Expect developments from the Otto Group in the weeks and months to come because they’re in funds after an over-subscribed investment round.
The Otto Group is the retail giant that oversees the Otto marketplaces in Germany and elsewhere and also parent company of the parcel delivery company Hermes, which you’ll already be familiar with. A recent fund-raising round, with an innovative vehicle, means they have 300m EUR to invest and they have some big plans.
Apparently, the Otto Group has successfully placed a so-called hybrid bond. The issue was marketed to large institutional investors such as asset managers, insurers and private banks in Germany and other EU countries. This finance instrument was apparently very well received by investors, with the issue twice oversubscribed. The Otto Group has successfully raised 300 million euros with the bond and will pay a coupon (dividend) of 4% over the next seven years.

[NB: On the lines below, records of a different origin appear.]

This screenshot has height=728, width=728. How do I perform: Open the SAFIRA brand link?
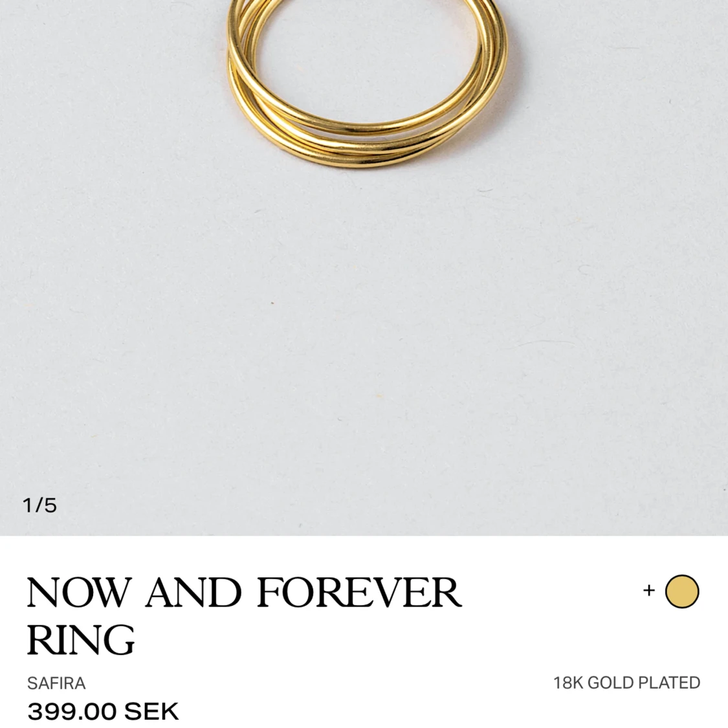pos(56,683)
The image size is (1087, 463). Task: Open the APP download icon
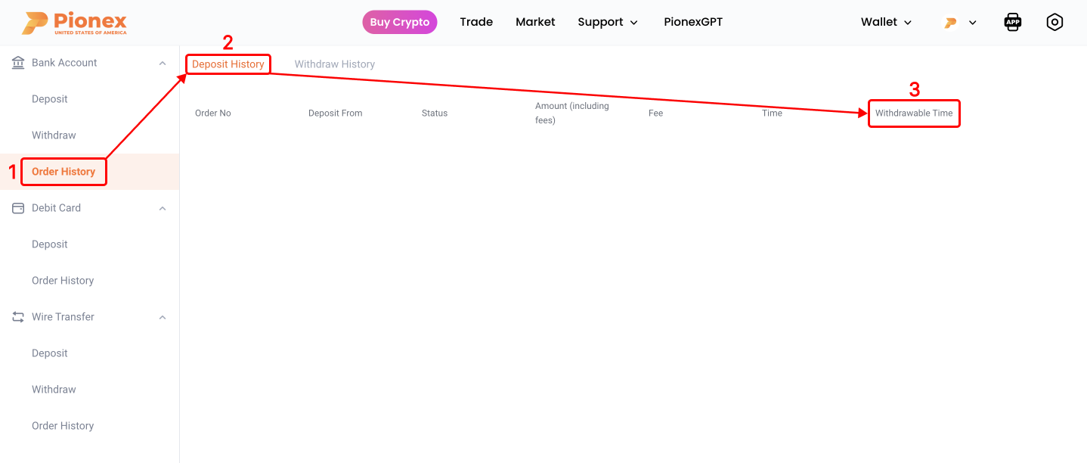pos(1012,22)
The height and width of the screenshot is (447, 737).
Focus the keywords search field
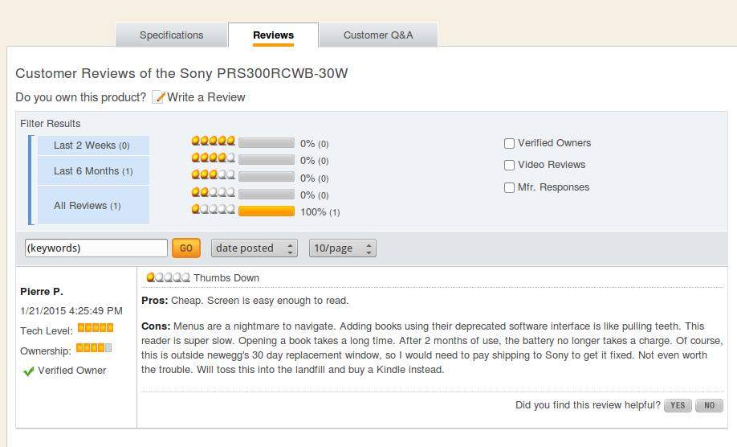point(96,248)
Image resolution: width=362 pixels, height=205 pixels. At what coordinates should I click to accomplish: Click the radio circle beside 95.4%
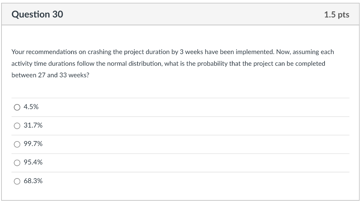tap(17, 163)

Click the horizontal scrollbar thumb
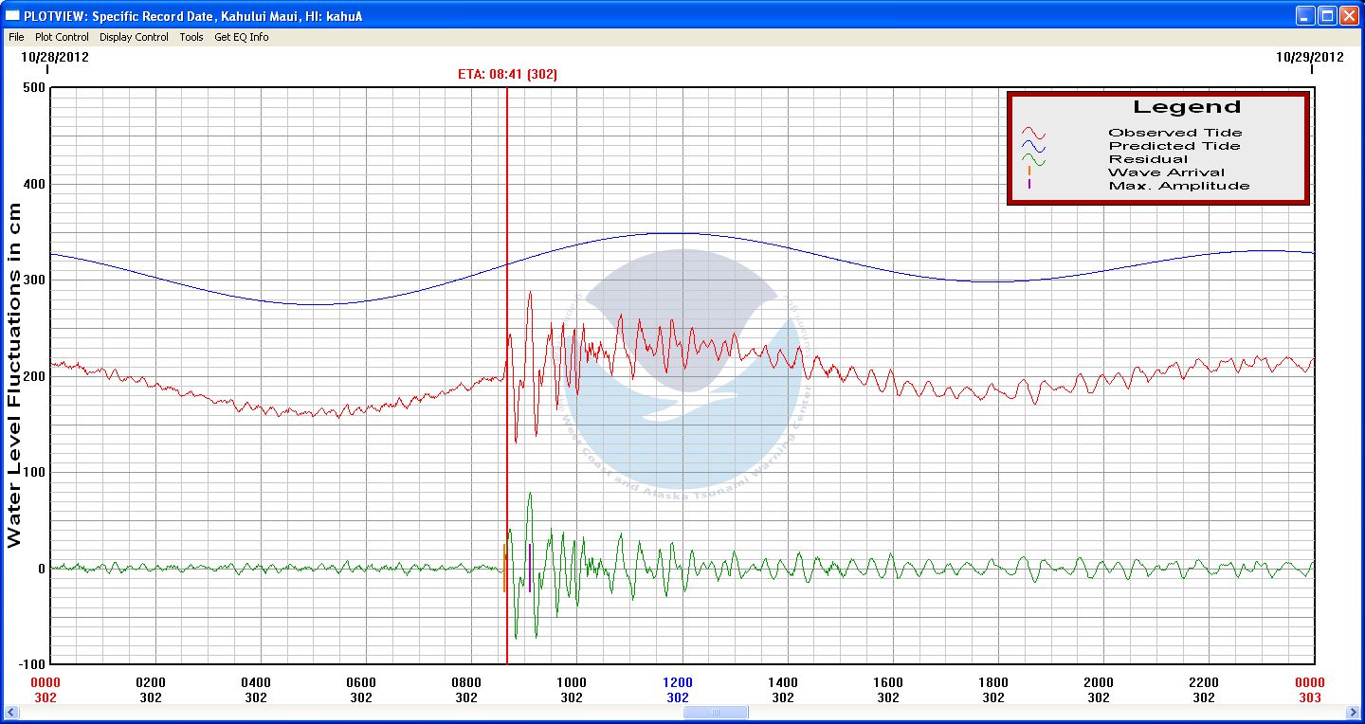tap(716, 713)
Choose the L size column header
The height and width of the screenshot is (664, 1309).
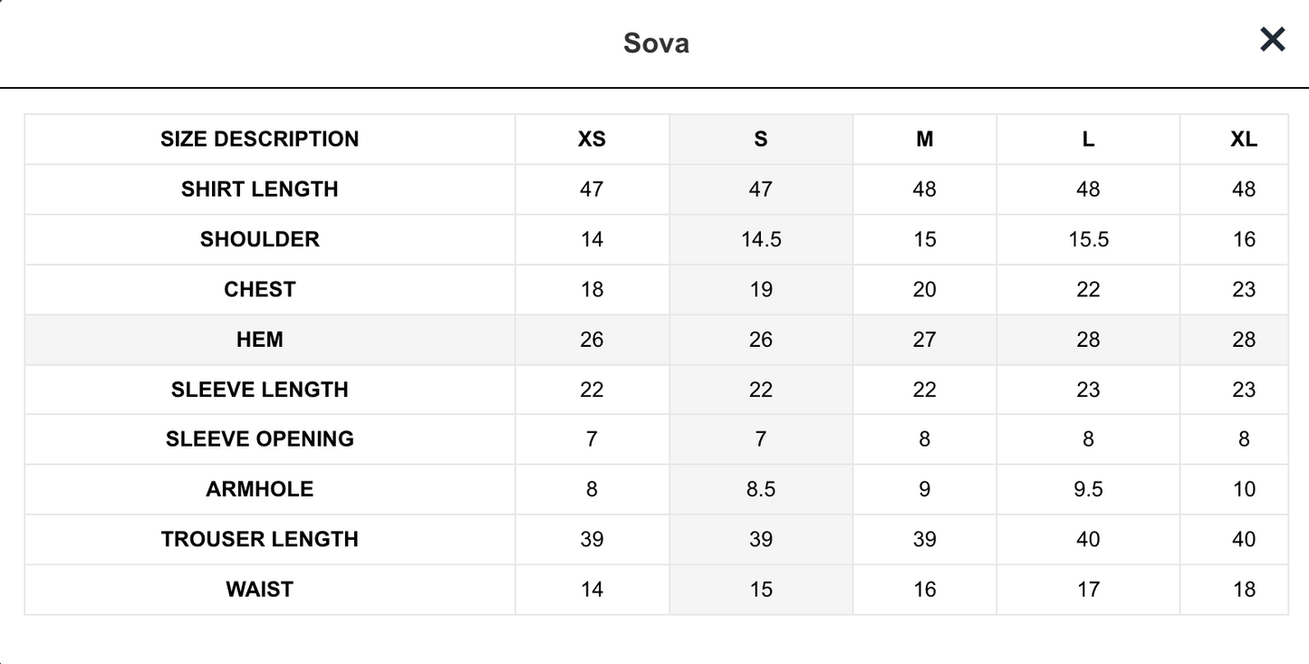click(x=1088, y=140)
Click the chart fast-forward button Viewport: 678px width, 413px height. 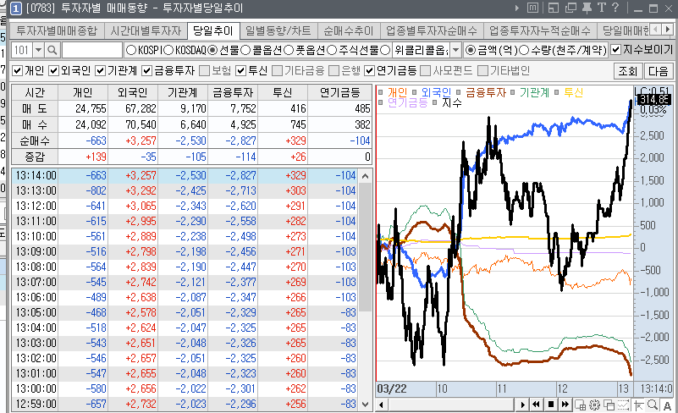565,405
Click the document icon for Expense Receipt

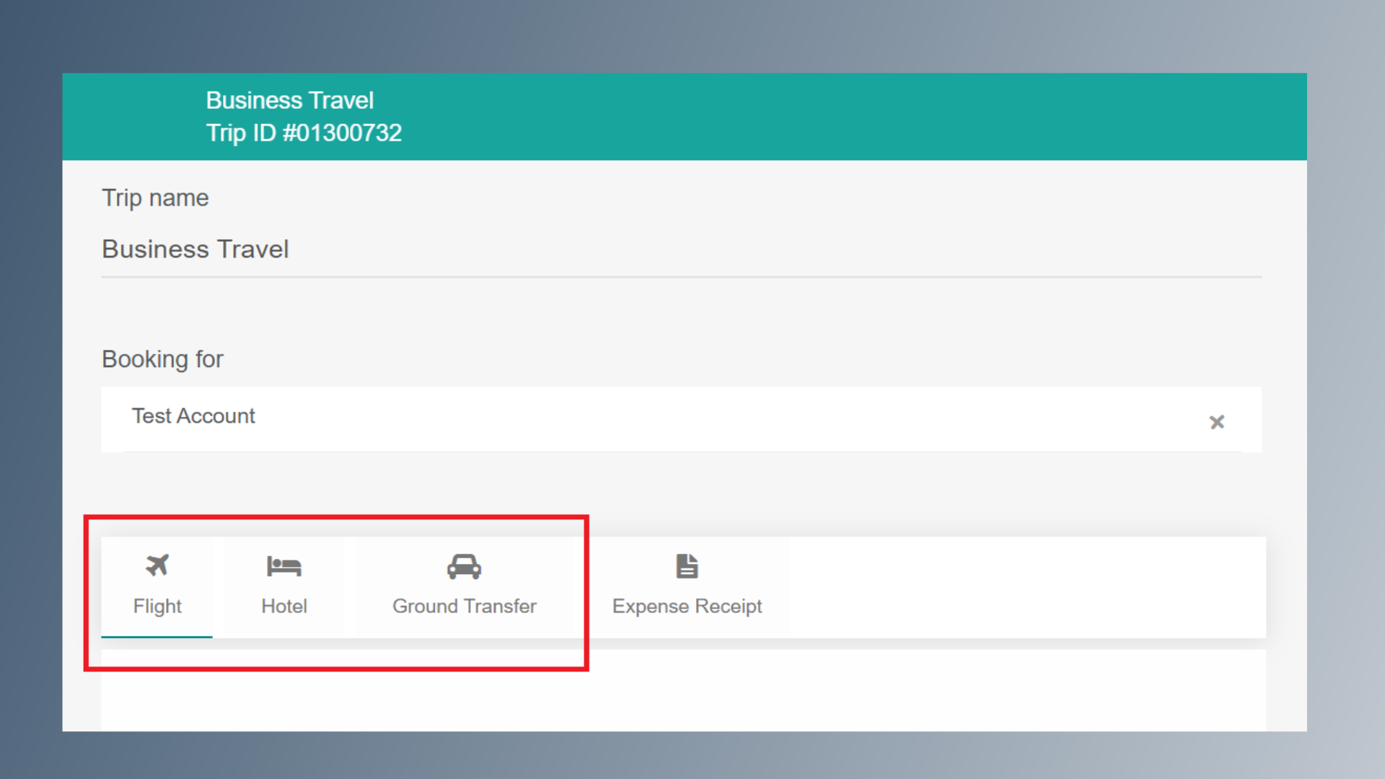(x=687, y=566)
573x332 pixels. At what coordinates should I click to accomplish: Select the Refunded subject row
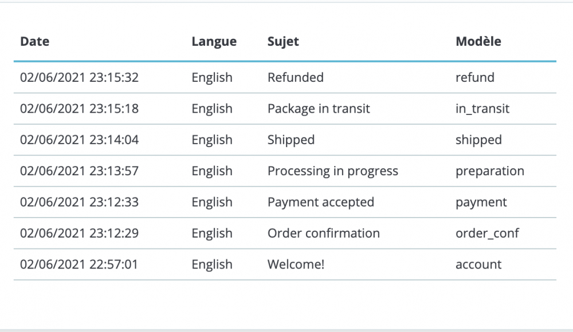click(x=296, y=77)
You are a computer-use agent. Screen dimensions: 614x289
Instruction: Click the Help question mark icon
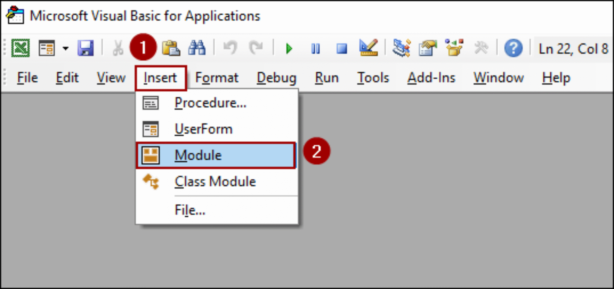[513, 49]
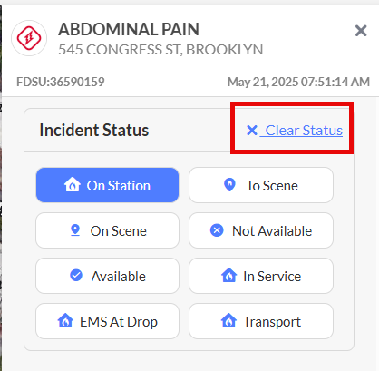This screenshot has height=371, width=379.
Task: Close the incident panel with the X
Action: pyautogui.click(x=361, y=31)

The special feature of the hybrid bond is that under IFRS rules it is viewed as equity and therefore strengthens shareholders’ equity in the consolidated financial statement. To achieve this the bond was formally assigned no fixed term, but may be repaid after 7 years.
According to pundits, this particular structure, with a 4% coupon/dividend the Otto Group can offer investors a higher return than with a classic bond. The 1,000-euro denomination also makes the bond suitable for experienced private investors who have been assigned to the corresponding risk category by their bank.
We are delighted at investors’ enthusiastic response to this issue. The very successful placement shows that the Otto Group continues to enjoy an excellent reputation on the capital market.
– Petra Scharner-Wolff, Otto Group Executive Board Member Finance.